**Written instruction**
Copy out word for word the part of the records that opens with the line containing "Given: Select Visitor" and closes with the line containing "Collapse the sidebar", both of those lines included.

**Data for this task**
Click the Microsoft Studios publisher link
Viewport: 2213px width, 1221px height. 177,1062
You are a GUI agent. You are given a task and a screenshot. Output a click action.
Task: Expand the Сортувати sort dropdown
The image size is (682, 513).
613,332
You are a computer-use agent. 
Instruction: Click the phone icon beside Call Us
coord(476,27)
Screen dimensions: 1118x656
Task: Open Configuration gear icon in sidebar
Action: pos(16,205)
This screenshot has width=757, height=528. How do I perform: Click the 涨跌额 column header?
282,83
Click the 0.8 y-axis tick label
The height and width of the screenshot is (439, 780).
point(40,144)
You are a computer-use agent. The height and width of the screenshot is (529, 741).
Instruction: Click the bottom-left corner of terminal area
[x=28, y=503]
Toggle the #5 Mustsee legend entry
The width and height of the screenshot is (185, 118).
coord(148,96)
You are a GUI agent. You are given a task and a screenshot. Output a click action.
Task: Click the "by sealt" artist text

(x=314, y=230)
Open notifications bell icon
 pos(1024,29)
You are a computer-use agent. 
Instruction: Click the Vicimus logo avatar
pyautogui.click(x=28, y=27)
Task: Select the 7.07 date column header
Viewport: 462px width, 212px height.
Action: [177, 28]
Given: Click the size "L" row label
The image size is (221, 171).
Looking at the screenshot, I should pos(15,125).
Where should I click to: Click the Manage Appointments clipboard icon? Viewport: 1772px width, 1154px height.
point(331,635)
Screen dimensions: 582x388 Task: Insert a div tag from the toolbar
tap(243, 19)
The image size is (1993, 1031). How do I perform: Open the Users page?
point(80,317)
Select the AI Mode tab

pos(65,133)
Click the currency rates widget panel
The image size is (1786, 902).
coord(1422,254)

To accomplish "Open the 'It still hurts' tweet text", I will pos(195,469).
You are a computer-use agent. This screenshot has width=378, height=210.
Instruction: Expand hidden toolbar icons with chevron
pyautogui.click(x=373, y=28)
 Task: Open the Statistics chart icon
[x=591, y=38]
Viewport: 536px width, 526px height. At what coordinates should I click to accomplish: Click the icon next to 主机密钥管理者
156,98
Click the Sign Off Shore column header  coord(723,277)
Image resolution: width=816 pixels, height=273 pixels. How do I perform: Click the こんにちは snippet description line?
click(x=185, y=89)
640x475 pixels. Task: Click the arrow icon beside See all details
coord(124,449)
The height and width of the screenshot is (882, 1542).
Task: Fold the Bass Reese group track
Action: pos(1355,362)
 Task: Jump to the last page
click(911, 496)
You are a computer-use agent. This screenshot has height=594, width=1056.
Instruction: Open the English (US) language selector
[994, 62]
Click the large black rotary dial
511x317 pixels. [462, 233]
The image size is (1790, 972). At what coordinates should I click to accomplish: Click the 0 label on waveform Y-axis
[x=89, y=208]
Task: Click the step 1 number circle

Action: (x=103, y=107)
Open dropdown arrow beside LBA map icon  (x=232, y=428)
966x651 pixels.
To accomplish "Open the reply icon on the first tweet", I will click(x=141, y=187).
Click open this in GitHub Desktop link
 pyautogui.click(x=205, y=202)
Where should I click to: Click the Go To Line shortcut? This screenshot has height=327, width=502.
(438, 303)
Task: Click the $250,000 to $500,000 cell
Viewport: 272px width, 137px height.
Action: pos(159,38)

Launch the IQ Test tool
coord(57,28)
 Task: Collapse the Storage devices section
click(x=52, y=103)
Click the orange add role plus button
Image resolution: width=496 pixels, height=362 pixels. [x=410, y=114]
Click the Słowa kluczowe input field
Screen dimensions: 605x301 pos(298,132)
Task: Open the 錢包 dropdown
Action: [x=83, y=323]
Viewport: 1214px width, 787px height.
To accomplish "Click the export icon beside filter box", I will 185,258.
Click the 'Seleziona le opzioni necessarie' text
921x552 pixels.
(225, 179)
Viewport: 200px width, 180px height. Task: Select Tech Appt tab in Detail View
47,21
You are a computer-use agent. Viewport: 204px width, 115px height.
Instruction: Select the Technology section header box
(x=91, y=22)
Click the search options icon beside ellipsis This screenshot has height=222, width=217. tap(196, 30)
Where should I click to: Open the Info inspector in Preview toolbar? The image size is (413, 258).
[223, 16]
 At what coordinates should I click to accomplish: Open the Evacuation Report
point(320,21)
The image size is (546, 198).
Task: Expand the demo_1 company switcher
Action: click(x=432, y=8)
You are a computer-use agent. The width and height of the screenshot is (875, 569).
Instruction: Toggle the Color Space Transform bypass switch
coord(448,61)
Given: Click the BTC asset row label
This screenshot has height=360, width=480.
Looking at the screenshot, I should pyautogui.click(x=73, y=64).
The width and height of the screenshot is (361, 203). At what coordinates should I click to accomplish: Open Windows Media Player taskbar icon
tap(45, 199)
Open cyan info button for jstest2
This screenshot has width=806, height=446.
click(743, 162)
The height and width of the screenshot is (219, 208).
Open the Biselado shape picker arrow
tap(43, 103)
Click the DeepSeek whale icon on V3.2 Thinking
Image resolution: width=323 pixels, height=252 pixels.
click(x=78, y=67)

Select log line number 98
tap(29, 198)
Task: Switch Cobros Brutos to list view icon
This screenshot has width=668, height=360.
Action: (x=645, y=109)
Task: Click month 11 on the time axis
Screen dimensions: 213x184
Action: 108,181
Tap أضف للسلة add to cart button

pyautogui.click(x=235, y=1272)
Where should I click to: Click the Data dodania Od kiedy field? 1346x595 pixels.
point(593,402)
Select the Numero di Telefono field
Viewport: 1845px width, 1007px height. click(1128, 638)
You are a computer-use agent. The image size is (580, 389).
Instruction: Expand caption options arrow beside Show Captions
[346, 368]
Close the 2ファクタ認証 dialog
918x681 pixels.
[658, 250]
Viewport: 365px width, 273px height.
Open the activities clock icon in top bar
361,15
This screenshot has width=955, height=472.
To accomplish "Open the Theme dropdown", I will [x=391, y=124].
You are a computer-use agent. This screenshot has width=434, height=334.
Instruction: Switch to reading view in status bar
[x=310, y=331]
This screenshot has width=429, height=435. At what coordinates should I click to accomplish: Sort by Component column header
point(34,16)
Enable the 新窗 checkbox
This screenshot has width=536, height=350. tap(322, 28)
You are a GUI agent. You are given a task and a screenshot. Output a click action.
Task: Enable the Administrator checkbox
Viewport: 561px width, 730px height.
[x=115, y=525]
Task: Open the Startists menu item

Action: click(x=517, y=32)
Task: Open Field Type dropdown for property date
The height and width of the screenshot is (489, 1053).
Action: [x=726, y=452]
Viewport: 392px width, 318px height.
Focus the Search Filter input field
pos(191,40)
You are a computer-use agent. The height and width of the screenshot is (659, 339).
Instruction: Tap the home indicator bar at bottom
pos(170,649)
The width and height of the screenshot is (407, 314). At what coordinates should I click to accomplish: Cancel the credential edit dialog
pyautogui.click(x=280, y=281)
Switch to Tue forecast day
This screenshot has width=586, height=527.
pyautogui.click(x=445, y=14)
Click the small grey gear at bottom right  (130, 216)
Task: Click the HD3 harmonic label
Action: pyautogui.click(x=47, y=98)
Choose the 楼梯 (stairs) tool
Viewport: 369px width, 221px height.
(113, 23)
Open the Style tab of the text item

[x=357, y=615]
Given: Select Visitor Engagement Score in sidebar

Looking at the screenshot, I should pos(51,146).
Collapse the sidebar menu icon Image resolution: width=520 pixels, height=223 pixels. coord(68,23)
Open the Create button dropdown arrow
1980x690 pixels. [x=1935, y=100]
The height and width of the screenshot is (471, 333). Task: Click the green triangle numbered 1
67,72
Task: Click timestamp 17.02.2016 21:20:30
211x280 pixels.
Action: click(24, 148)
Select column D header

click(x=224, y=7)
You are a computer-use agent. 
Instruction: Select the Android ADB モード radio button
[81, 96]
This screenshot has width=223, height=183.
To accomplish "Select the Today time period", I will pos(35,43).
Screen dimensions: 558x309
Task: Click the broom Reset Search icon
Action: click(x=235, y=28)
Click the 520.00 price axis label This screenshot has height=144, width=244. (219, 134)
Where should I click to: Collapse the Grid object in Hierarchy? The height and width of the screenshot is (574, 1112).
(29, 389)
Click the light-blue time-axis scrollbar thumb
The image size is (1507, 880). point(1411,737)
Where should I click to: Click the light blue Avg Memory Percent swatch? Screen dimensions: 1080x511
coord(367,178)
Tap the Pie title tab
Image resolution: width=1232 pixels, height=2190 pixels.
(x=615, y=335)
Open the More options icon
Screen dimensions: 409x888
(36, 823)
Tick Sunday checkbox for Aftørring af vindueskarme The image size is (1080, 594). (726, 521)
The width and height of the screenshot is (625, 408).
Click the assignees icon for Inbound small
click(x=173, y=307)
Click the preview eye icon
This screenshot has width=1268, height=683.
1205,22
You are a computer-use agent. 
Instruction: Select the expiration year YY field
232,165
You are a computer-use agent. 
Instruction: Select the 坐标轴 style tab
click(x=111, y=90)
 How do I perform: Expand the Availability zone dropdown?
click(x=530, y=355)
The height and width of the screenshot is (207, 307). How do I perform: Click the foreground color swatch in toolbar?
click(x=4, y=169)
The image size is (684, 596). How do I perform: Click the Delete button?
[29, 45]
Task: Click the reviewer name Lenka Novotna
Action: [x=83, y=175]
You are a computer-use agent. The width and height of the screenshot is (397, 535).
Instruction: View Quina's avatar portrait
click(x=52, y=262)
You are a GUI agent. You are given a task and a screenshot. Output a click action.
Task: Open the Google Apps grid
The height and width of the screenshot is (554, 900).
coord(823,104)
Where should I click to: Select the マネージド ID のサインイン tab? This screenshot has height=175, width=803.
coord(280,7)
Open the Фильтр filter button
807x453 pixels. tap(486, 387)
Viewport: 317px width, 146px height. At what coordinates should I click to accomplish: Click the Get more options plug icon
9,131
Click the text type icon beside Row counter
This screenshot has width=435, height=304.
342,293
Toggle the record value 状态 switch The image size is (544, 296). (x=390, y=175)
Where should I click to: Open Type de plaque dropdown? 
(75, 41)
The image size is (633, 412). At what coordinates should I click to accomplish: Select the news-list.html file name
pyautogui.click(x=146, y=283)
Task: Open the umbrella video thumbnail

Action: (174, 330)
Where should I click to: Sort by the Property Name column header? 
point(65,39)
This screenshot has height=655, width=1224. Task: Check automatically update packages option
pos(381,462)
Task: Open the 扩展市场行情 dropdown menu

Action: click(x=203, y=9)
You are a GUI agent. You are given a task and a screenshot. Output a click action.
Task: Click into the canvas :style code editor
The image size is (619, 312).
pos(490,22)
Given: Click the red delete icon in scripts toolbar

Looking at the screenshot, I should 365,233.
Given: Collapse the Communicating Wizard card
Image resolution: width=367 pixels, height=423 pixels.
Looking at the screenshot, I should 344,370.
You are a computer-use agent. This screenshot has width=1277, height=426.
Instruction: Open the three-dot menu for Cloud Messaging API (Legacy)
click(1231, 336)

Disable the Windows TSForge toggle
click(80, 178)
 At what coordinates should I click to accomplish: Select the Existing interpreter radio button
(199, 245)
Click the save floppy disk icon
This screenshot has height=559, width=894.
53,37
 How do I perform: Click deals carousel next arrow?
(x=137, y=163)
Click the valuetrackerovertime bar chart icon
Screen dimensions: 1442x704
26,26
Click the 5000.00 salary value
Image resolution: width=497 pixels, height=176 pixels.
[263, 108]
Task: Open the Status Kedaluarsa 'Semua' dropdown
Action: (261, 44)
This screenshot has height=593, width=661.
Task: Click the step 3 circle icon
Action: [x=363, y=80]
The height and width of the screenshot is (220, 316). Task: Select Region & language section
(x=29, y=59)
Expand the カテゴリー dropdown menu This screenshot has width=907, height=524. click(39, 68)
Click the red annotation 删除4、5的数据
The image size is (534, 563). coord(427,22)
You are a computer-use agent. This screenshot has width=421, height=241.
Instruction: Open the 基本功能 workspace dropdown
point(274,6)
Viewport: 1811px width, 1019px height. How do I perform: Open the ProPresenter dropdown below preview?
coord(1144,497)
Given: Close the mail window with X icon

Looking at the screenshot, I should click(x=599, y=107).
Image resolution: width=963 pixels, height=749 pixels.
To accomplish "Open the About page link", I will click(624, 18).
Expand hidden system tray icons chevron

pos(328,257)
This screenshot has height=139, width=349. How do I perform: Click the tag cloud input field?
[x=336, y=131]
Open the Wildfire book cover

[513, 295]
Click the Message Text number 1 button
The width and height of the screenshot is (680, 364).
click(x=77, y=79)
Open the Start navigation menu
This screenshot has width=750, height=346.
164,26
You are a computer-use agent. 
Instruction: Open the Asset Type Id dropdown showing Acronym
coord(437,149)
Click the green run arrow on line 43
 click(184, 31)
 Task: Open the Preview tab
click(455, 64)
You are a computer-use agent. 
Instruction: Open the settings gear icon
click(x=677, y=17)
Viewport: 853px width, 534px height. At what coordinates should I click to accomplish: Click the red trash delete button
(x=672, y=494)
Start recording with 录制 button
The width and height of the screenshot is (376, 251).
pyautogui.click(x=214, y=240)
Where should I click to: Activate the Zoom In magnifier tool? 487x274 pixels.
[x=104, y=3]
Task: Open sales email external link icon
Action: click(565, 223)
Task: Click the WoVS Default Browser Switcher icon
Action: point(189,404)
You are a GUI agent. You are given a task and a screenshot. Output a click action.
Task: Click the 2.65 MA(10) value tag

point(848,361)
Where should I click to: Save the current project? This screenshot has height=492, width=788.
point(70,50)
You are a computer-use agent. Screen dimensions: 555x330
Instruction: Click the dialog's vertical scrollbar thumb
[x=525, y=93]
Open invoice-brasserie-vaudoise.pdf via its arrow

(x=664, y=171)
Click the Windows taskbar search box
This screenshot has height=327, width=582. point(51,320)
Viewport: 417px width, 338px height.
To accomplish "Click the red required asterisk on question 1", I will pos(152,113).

**Right answer**
Given: Select Visitor Engagement Score in sidebar

Looking at the screenshot, I should pos(51,146).
Collapse the sidebar menu icon Image resolution: width=520 pixels, height=223 pixels. coord(68,23)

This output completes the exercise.